Downward angle icon Downward angle icon. Sam Altman is the CEO of OpenAI. Jack Guess/Getty Images, Jenny Chang Rodriguez/BI OpenAI is facing a new wave of controversy. Former executives and AI experts are criticizing the company's approach to AI safety. As OpenAI races toward advanced AI, pressure is beginning to mount on Sam Altman.
AI's golden boy, Sam Altman, may be starting to lose his luster.
Under his stewardship, OpenAI has faced a wave of new controversy, including the use of strict NDAs to silence employees and a public spat with a well-known actor.
The company also addressed comments from former executives that its approach to AI safety still has room for improvement.
Policy researcher Gretchen Kruger joined that ranks on Wednesday, announcing that she was parting ways with OpenAI.
Threat of extinction
She said she decided to resign before hearing that senior officials Jan Rijcke and Ilya Sutskever had also resigned, but added that her concerns overlapped with those of Rijcke.
Public complaints from former employees don't reflect well on a company that is at the forefront of developing technologies that could have a significant impact on humanity.
Some leading experts in the field have long warned, and Altman is among those who have echoed the warnings that advanced AI could pose the risk of wiping out humanity.
Stuart Russell, a leading AI researcher and pioneer of the technology, told Business Insider that the race to more advanced AI could lead to everything from an explosion of AI deepfakes to an AI-driven economic collapse.
A professor at the University of California, Berkeley, called Altman's desire to build artificial general intelligence before figuring out a safe way to do it “completely unacceptable.”
“This is why most of the safety people at OpenAI left,” Russell said, adding that tech companies in general were “blocking any attempts at regulation.”
“Even the people developing this technology are saying it could lead to the extinction of humanity.

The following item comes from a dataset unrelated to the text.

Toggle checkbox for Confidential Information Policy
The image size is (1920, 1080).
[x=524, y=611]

What right do they have to play Russian roulette with everyone's children?”
Sukajo incident
The criticism over AI safety is the latest blow for Altman, who is fighting on multiple fronts.

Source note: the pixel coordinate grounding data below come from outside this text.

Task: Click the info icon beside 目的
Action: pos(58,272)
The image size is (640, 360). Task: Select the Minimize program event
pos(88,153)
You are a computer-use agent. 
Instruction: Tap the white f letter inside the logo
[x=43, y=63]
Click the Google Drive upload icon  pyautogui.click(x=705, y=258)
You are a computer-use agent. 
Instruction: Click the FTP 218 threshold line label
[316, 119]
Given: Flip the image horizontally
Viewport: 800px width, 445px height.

The recent spat with actress Scarlett Johansson over the lead voice of OpenAI's new GPT-4o model has also irritated the creative community.
The actress slammed the company earlier this week, saying that she had turned down an offer from Sam Altman to voice the robot, but that the voice was “eerily similar” to her own.
Scarlett Johansson at the 2024 White House Correspondents' Dinner. Paul Morigi/Getty Images
Creators have long accused AI companies of using their work without permission, but the ScarJo debacle once again highlighted OpenAI's claim that it operates on a “ask for forgiveness, don't ask for permission” model.
Amid all this drama, it's hard to ignore the controversy surrounding Altman since his dramatic firing last November, when he was abruptly removed from his role as CEO by OpenAI's board of directors, which cited his “less than forthright” communication as one of the reasons.
Altman ultimately won the high-stakes fight, with a little help from Microsoft, reclaiming his CEO position, a new board of directors and more power than ever before.
But recent reports have said that under Altman's leadership, OpenAI may not have been fully honest about how it handled NDAs for departing staff and may not have been transparent about how much funding it was putting into AI safety efforts.
As things continue to deteriorate for OpenAI, things look a bit bleak for Altman, too.